Your assignment
Please give the entries below again exactly, omitting every picture.

Data entries:
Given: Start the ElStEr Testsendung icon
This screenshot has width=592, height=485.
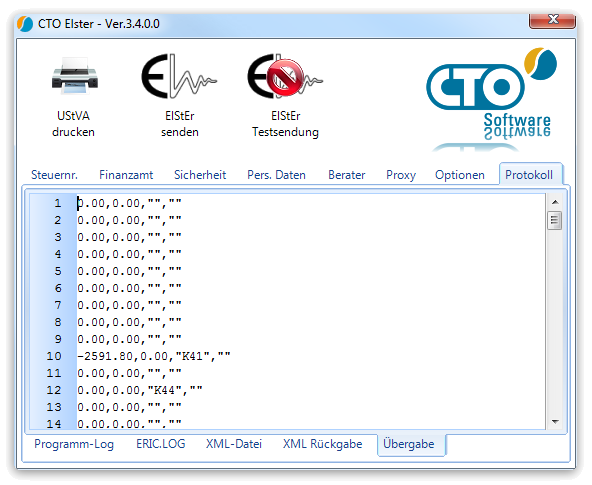Looking at the screenshot, I should [285, 76].
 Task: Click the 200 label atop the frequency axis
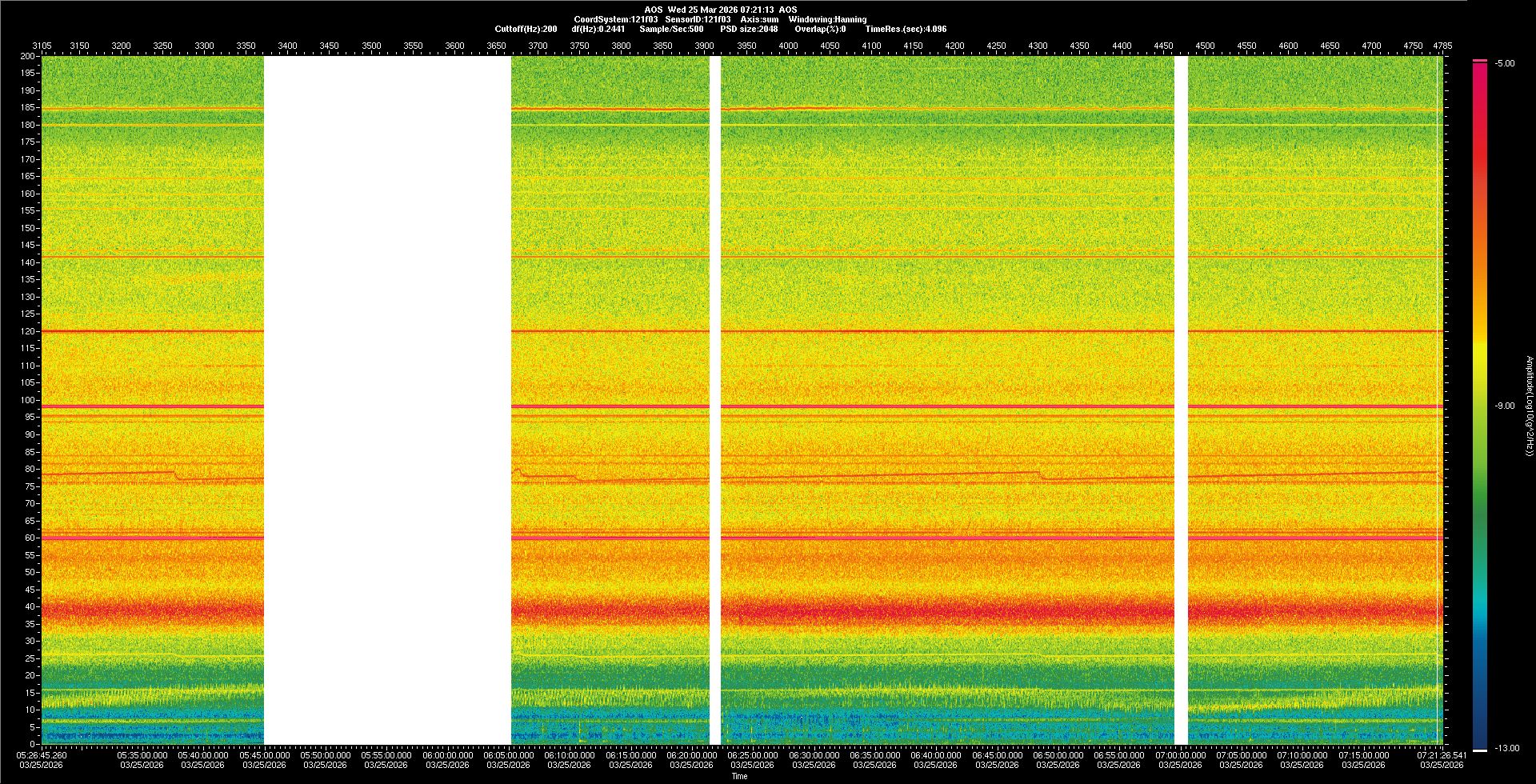point(28,56)
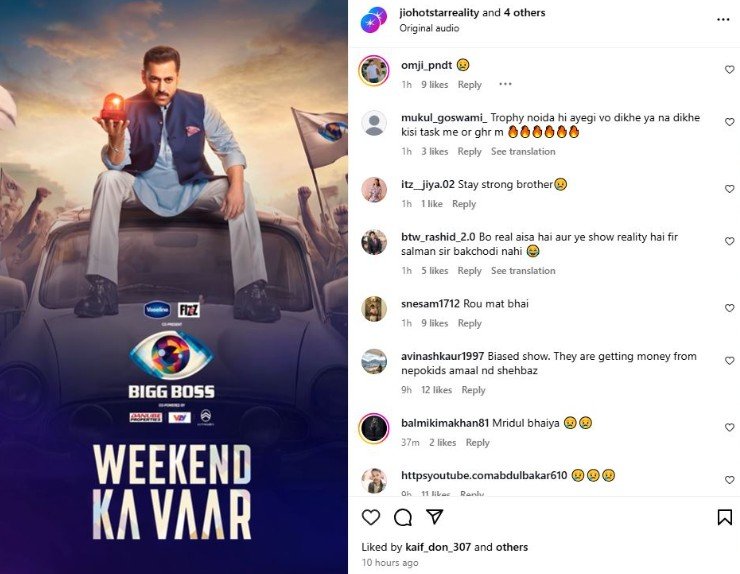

Result
Given: Start the ElStEr Testsendung icon
This screenshot has width=592, height=485.
Looking at the screenshot, I should [285, 76].
 Task: Click the 200 label atop the frequency axis
point(28,56)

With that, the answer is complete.